The simple things in life, an egg. It stands out so nice with the nest, pure and simple.
I for one could never see an egg salad. Nature is a beautiful thing. I found you on World Bird Wednesday.

clo said...

j'ai été tres emue a la lecture de ton histoire Owen ,et de tout ce qu'elle peut soulever dans l'esprit et dans le coeur..
Triste bien sur pour cette vie qui n'a pas vue le jour ,combien de projets comme celui ci avortent chaque jours...malgré le grand nombre que nous sommes ,la vie ne vient pas facilement pour tous...certains nids sont bien sombres et manque de plume douillettes et securisantes...
Cruelle est la vie parfois..et pas aussi parfaite que ça..:(
ça me donne envie de rentrer dans ma coquille tout ça...:)
bisoux de la nuit cher Ami :)

mick said...

Great photos and thought provoking post.

eileeninmd said...

Great post and photos. It is sad to see the abandoned egg. Have a great day!

Connie said...

Bravo!!! You have created such an outstanding collection of awesome photography. I have always had a dream of visiting France, but now as I get older that dream has faded a bit. Who knows though, stranger things have happened? Until then I feel honored to be able to join you on your journeys and celebrate the country through your marvelous photos. I fell head over heels in love with the texture you captured in the post "Clearing Out Cobwebs". You certainly have an eye and an outstanding feel for the perfect light. I do hope that you will accept my invitation to visit and to follow my blog, as well. Do not expect your quality of splendidness, but it does reflect my many interests. Your newest fan and follower, Connie :)

Owen said...

Merci à tous !
Big thanks to all for your illuminating remarks, may your eggs be bountiful and come by the baskets-ful...

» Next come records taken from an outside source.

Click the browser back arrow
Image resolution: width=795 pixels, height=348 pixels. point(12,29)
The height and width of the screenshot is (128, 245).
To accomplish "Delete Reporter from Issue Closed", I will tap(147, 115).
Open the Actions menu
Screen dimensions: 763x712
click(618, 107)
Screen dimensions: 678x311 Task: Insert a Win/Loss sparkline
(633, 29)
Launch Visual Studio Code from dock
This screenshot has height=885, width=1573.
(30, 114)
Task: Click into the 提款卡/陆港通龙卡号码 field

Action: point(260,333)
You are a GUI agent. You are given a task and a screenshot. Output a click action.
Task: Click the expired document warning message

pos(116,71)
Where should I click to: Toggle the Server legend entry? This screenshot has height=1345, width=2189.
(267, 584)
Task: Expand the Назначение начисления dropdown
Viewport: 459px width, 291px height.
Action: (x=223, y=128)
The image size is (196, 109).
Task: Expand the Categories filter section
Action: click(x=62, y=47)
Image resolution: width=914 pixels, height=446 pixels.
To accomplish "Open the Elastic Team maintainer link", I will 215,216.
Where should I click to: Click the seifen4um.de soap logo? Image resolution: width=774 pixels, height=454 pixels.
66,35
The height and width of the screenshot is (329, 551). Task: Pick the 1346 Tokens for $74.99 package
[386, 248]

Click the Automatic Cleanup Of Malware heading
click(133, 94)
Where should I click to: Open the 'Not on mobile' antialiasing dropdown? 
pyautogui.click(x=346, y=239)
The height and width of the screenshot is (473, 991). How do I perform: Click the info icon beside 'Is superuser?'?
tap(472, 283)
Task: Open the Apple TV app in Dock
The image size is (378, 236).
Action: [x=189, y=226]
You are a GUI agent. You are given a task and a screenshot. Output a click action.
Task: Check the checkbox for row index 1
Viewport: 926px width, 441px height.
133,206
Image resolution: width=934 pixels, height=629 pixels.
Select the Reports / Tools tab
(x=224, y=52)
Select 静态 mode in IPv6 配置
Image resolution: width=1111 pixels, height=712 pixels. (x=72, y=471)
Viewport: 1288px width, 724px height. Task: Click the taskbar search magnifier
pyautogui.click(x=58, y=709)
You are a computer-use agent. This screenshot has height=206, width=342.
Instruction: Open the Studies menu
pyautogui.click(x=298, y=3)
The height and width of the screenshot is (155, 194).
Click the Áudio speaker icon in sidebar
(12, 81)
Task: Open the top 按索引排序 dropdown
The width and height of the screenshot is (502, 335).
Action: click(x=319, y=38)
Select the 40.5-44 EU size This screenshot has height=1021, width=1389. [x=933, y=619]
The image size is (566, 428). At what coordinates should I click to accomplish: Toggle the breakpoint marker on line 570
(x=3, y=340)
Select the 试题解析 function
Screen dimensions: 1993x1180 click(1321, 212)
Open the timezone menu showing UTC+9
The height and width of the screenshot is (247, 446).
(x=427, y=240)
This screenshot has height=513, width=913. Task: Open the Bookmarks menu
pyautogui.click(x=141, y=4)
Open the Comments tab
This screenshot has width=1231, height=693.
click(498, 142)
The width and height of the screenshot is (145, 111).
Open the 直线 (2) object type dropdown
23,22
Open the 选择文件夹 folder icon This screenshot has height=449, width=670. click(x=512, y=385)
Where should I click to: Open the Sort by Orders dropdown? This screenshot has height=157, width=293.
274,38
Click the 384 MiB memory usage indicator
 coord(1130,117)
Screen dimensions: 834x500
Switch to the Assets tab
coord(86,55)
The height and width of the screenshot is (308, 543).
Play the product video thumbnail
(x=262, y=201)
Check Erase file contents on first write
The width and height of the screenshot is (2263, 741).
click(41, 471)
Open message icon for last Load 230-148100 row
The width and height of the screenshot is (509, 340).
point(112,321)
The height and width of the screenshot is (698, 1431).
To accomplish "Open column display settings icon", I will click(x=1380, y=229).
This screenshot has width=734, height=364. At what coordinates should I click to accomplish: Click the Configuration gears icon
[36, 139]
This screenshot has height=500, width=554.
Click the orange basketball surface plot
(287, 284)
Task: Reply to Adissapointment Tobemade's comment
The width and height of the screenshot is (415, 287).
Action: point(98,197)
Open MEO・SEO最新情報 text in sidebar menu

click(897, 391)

Hennie... cluck, cluck, cluck ! as I chuckle, chuckle, chuckle...

Pat said...

Sad story, but great post!

Mary Howell Cromer said...

You have given life to your words beautifully! Human encroachment can certainly change the outcome of such things, I personally know oh so well myself. The bird had to have known of your comings and goings before working so hard to build the nest, and tis a sad occurrence. They must first hear the sound of the chicks from within the egg shell and then they usually will not abandon. This usually occurs about day 12 to 14 depending on the species. shorter term for songbirds. Once that time is passed, they usually stay put. Lovely post~

Nathalie said...

Like Louciao I would have loved to hear what was inside the broken egg. A foetus of a bird or a standard egg yolk? Could it be that these eggs were never meant to crack open to a new life? I need your answer dear Owen.

Another question that I'm left to ponder. Will the mother pigeon have learnt anything from her experience? Will her next nest be built in a quieter spot?

Wonderful photos anyway, and a story beautifully told.

The Sagittarian said...

Great post, but is that egg sunny side up?

-K- said...

Sad story but beautiful photos!

Lydia said...

This is one of the best blog posts everever in the blogosphere, Owen. So tender, it made me cry.

An absolute masterpiece.

Arija said...

The nest may not be stable or anywhere near sufficiently well build but the lacy tracery of twigs is a delight to the eye. jJust as in blogging, one needs to find the balance between simple verbosity and beauty.

Lady Mondegreen's Secret Garden said...

Five pigeon eggs = one hen's egg should you ever need to make do! I can't help wondering if something happened to Mama pigeon to prevent her returning. A poignant story and exquisite photos of a surprisingly elegant structure. I thought they just laid on ledges.